Constantine II, Liberius the Arian, Boniface VIII and Clement V, who had dared to order the angels to release souls from purgatory, were heretical or wicked popes. But the case above all cases to which Huss refers is the case of the female pope. Joanna, whose natural name was Agnes. In his day, the tradition was still believed that she had ruled as pope two years and five months under the name of John VIII. Her sex was revealed by her suddenly giving birth to a child on the street. Gerson also fully believed this story and used it also to illustrate that the pope may err, and Agnes’s statue was placed, in the thirteenth century, in the cathedral of Siena, among the statues of the other popes. The story is now universally discredited, and is usually explained to have been a parody on the rule of loose popes under the influence of dissolute women in the tenth century.[2]

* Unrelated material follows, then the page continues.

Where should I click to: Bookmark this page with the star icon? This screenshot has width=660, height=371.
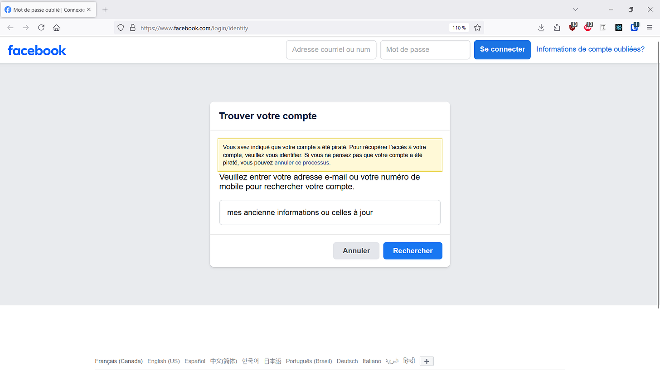coord(477,28)
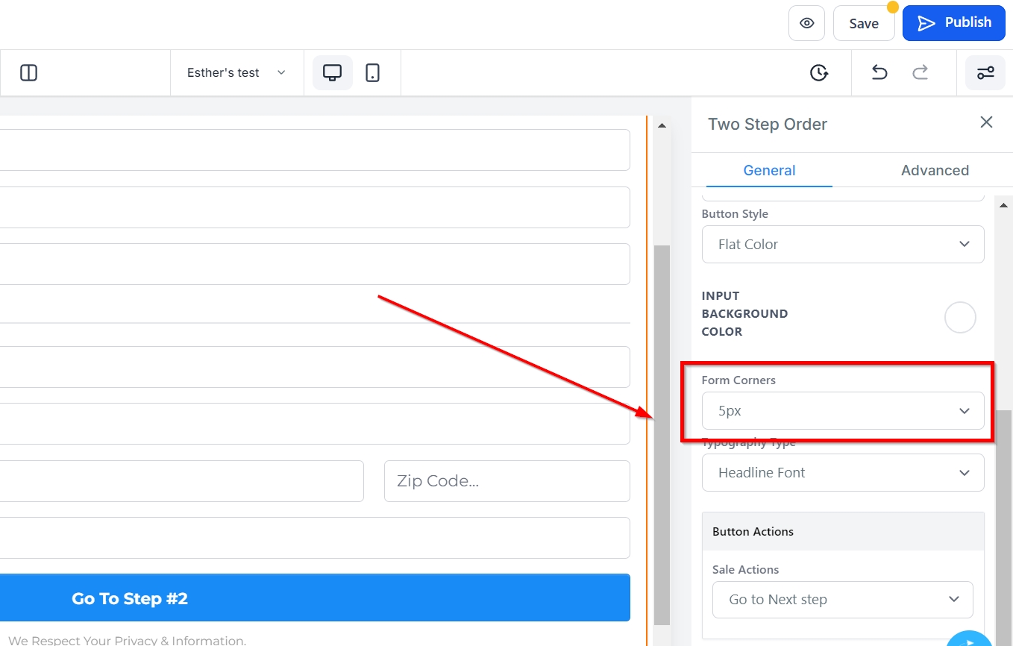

On account of their fallibility and in view of the fact that popes have been heretics. Huss denied that they are always to be obeyed or their censures heeded. Writing to Prachaticz, he said: “What can they say who declare that the Holy Roman Church, that is, the pope and the cardinals, must be obeyed in view of the fact that Boniface—Boniface IX—together with his cardinals, solemnly declared that Wenzel is

  1. Mon., 1: 324, 340, 350. Omnis vicarius Christi errare potest in iis quæ concernunt fidem et claves ecclesiæ. Super IV. Sent., p. 607.
  2. This is fully set forth by Döllinger, Fables of the Popes in the M. A. See Mirbt, p. 97; Mon., 1: 323 sq. 339, etc.; Letters in Doc., 58, 59, etc.